In Robert A. Heinlein's science fiction novel The Rolling Stones,flat cats are a species of Martian animal.

In the chapter "Free Enterprise", the character Mr. Angelo, a shopkeeper on Mars, introduces Castor and Pollux Stone to a flat cat:

Angelo tickled it with a forefinger; it began to purr like a high-pitched buzzer. It had no discernible features, being merely a pie-shaped mass of sleek red fur a little darker than Castor's own hair. "They're affectionate little things and many of the sand rats keep them for pets - a man has to have someone to talk to when he's out prospecting and a flat cat is better than a wife because it can't talk back. It just purrs and snuggles up to you."

The boys take the flat cat onto the family space ship, where it soon has eight "kittens", each of which soon gives birth again, until the ship is overwhelmed with flat cats. The family solves the problem by rounding up the flat cats and putting them into the storage hold at low temperature, where they hibernate. They are later revived and sold to miners in the asteroid belt.

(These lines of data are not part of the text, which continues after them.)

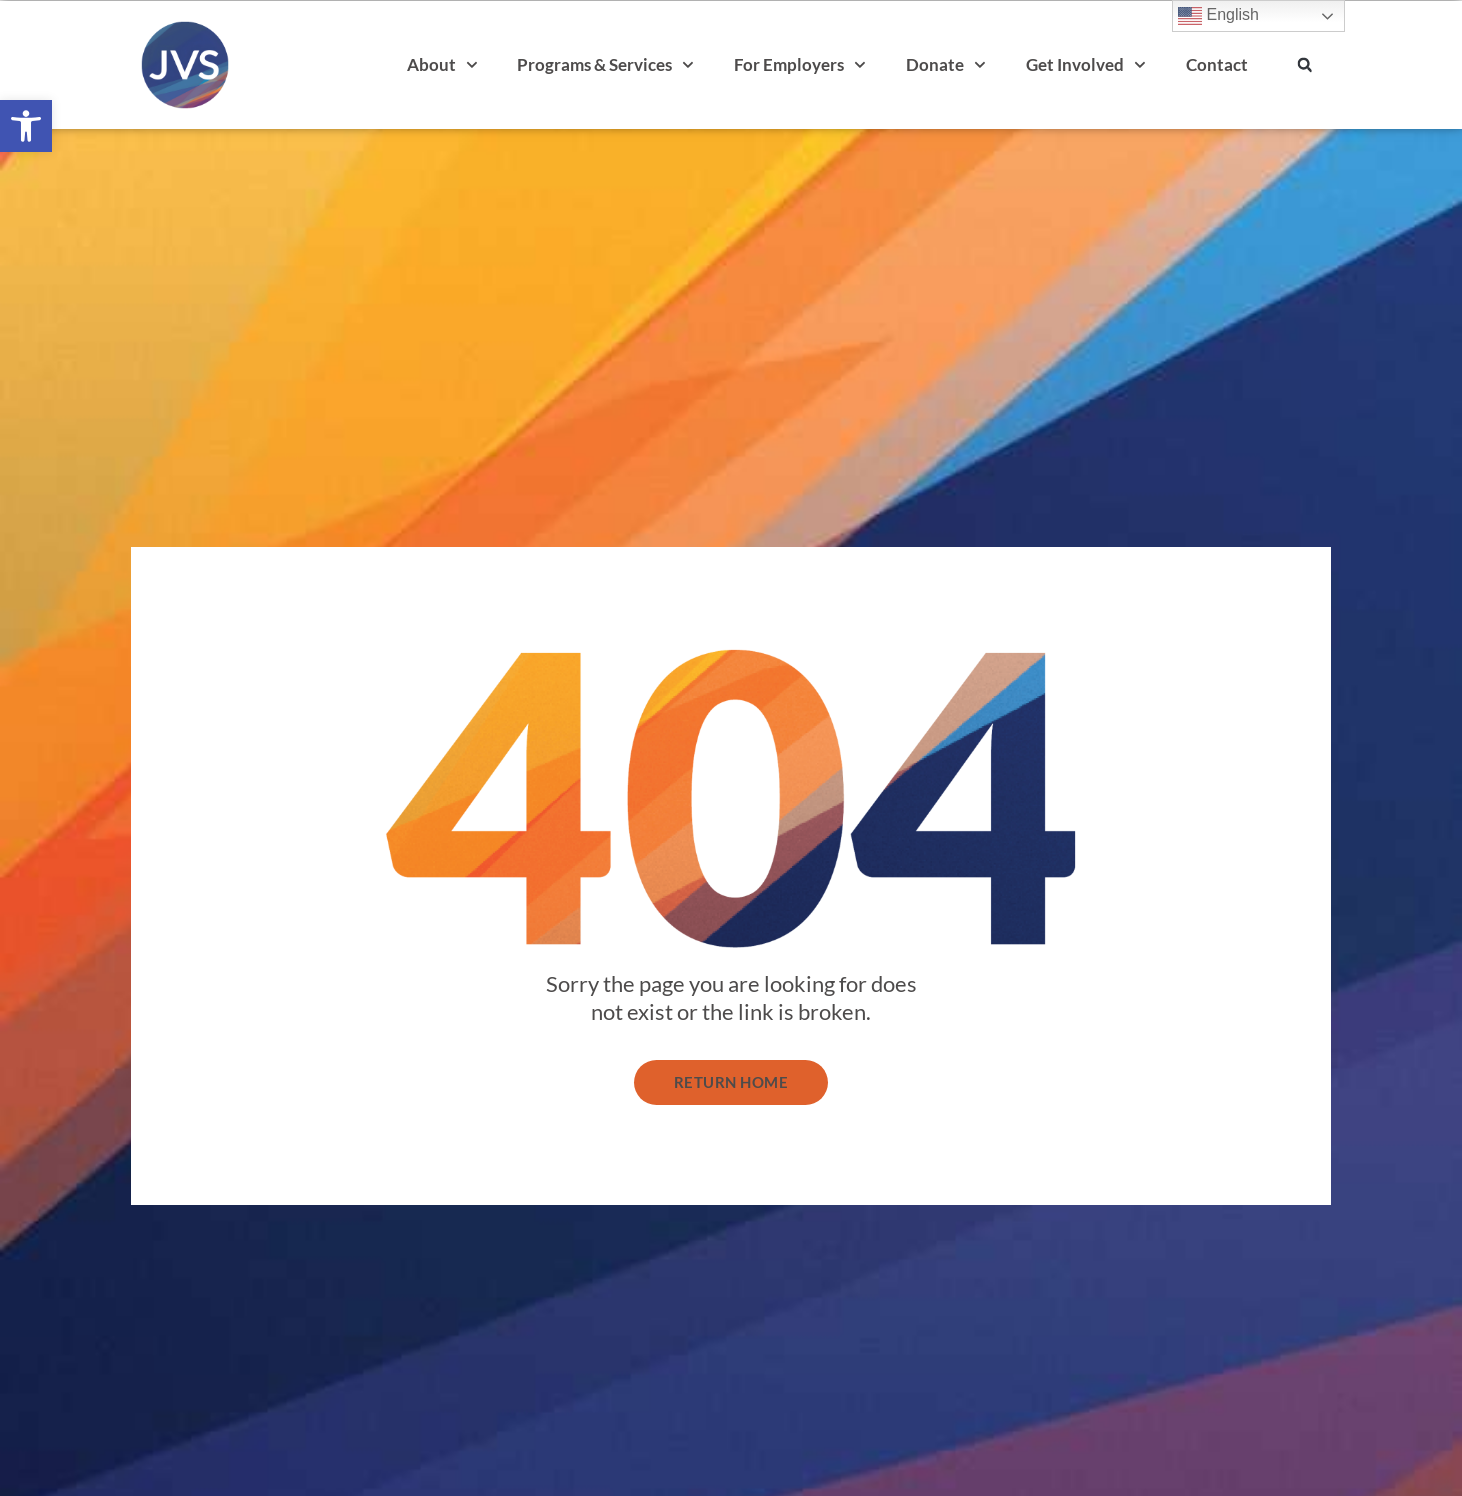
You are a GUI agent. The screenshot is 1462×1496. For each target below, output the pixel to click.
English (1218, 16)
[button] (26, 126)
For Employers (800, 65)
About (442, 65)
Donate (946, 65)
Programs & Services (605, 65)
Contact (1217, 64)
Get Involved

Heinlein's flat cats are often said to have been the inspiration for the tribbles of the Star Trek episode "The Trouble with Tribbles". (Heinlein himself said he may have gotten the idea from Ellis Parker Butler's 1905 story "Pigs Is Pigs".) David Gerrold, the author of the episode, claims that he had read the Heinlein book years before writing his screenplay and was not consciously aware of the similarities until Desilu/Paramount conducted a routine studio clearances review following an inquiry by Kellam de Forest, its primary in-house researcher. This prompted a contact with Heinlein who admitted the similarities but also graciously waived all rights, Heinlein asking only for an autographed copy of the script.